Collected data entries:
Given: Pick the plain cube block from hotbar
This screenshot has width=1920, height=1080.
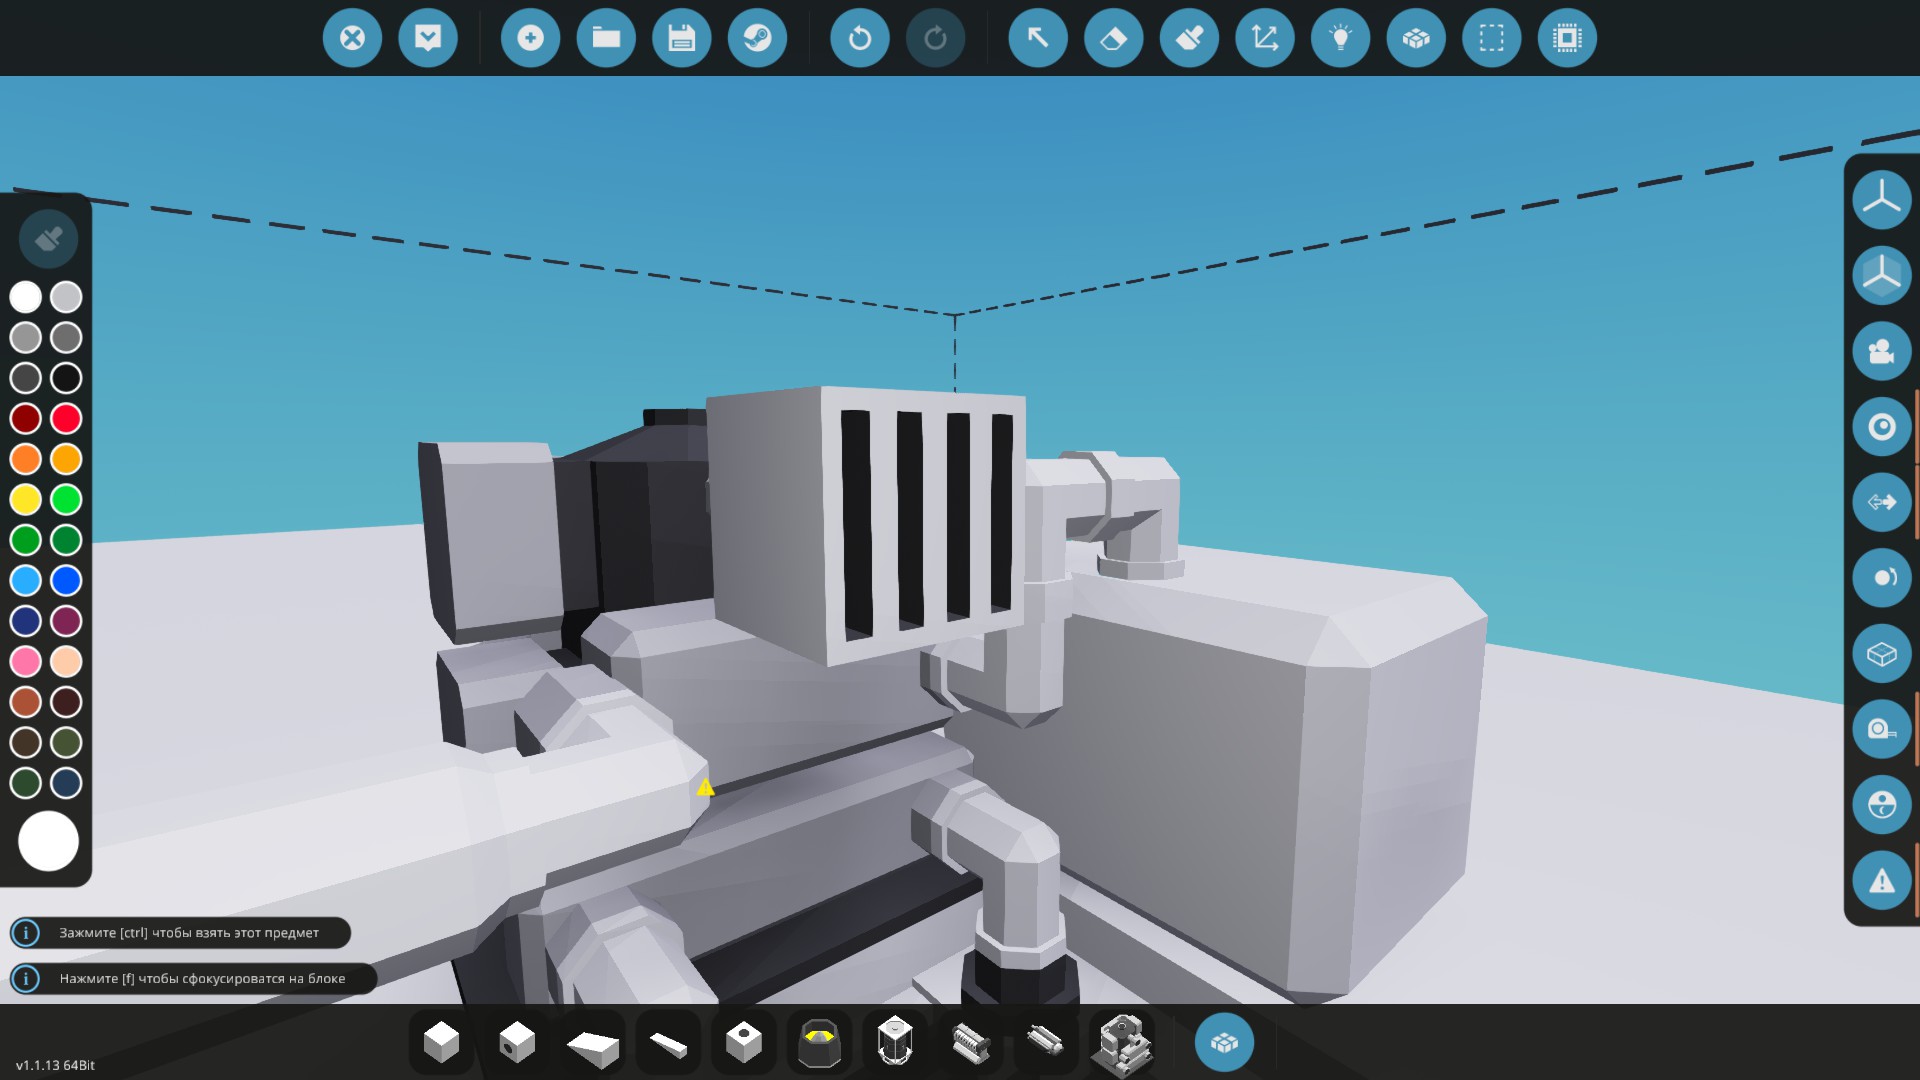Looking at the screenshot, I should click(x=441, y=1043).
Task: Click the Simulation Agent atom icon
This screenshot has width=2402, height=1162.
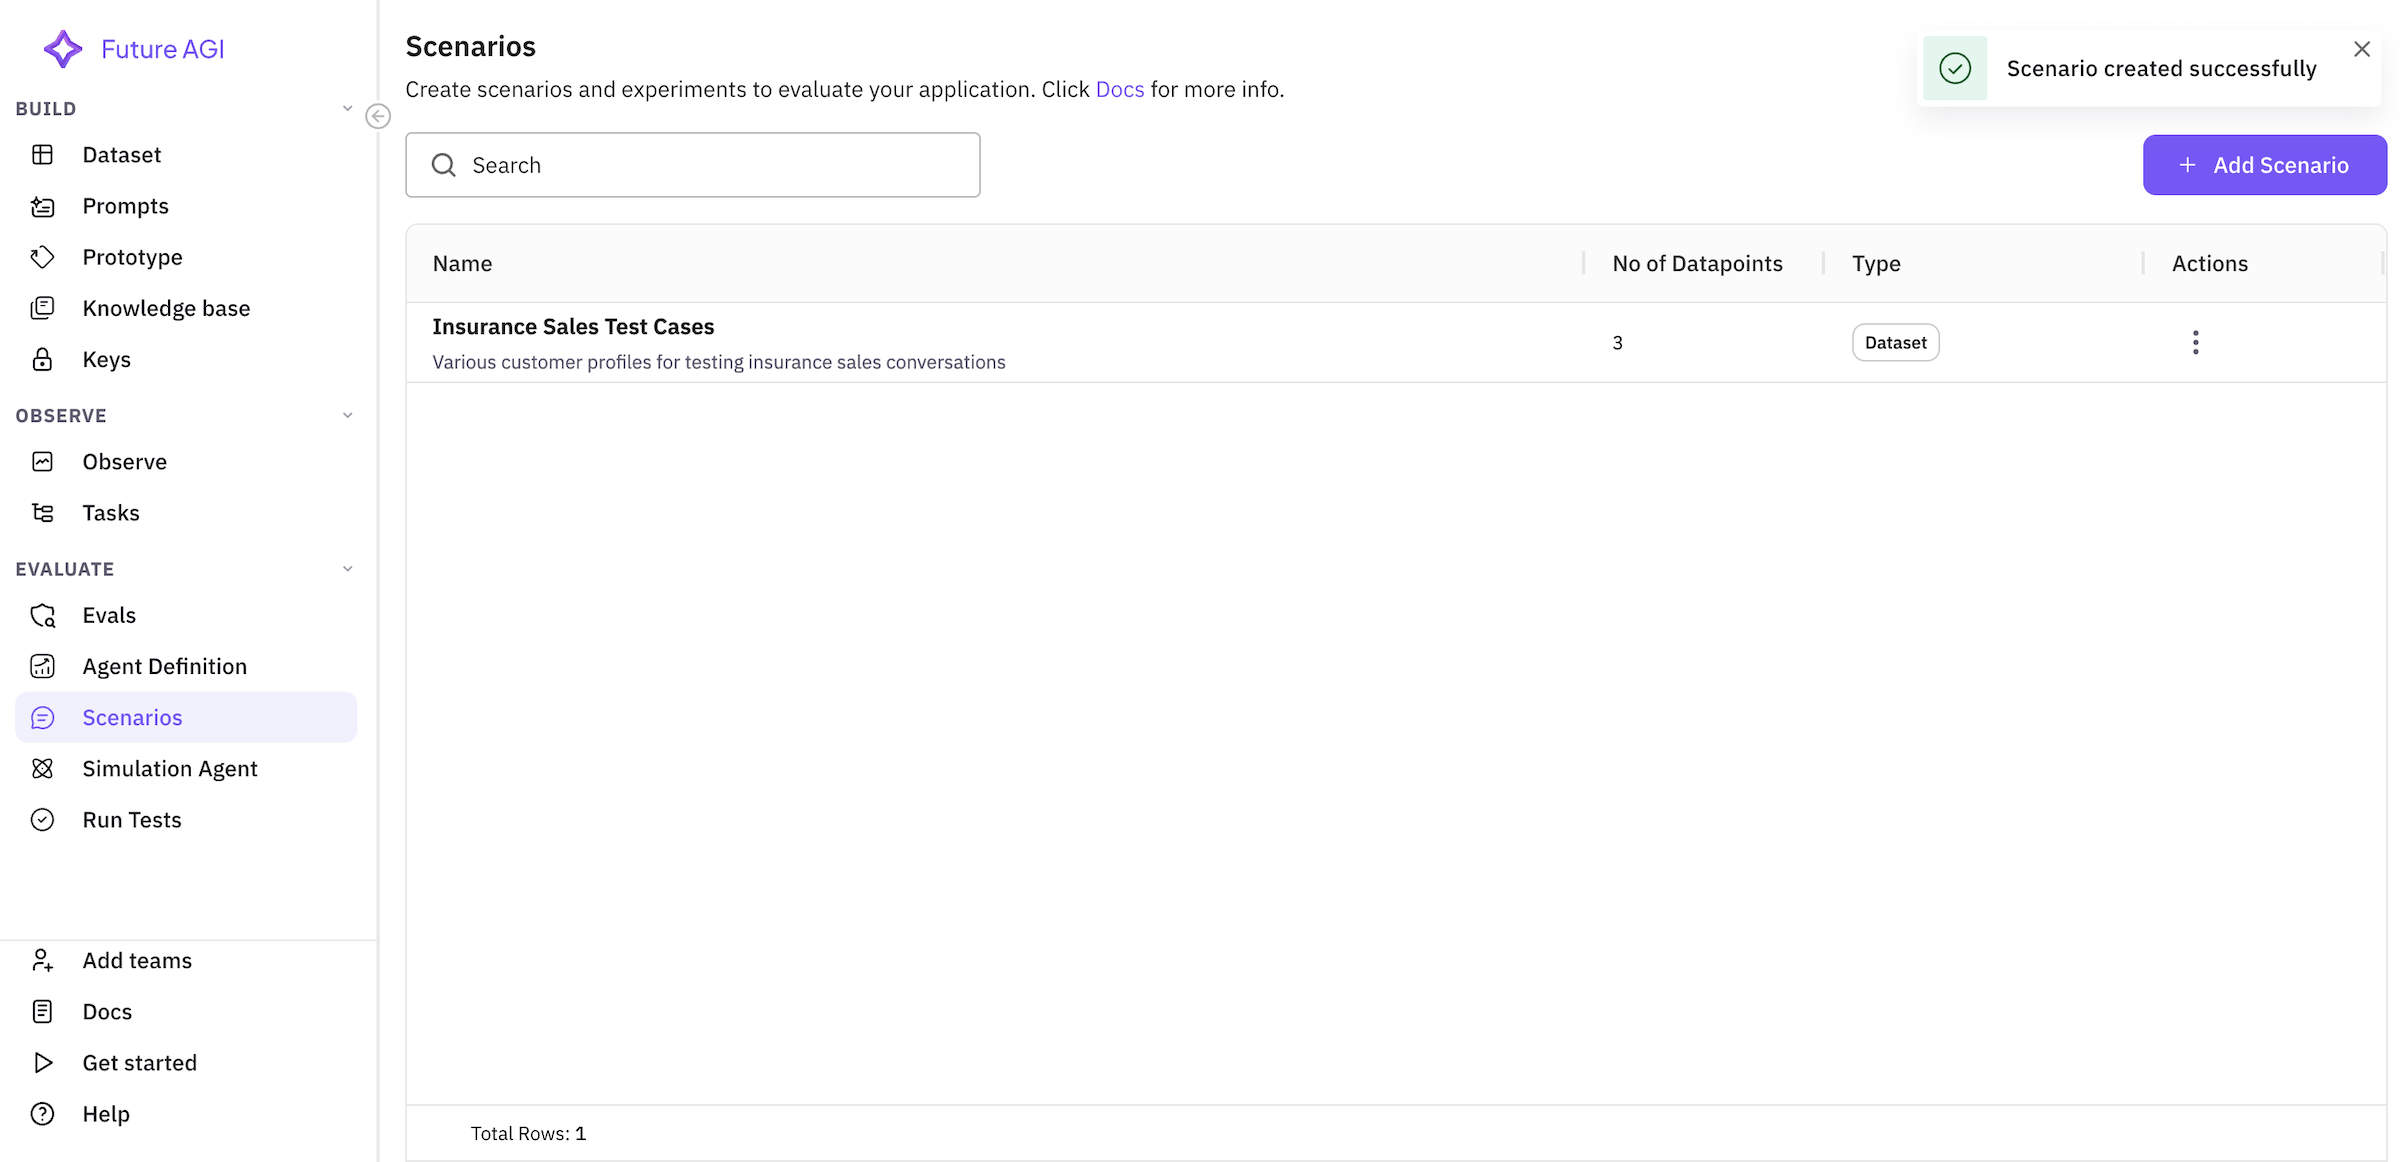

• **Problem to solve**:
Restate the records word for word and drop the images.

• **Expected output**:
Given: Pick the plain cube block from hotbar
This screenshot has width=1920, height=1080.
Looking at the screenshot, I should click(x=441, y=1043).
Task: Click the Simulation Agent atom icon
This screenshot has width=2402, height=1162.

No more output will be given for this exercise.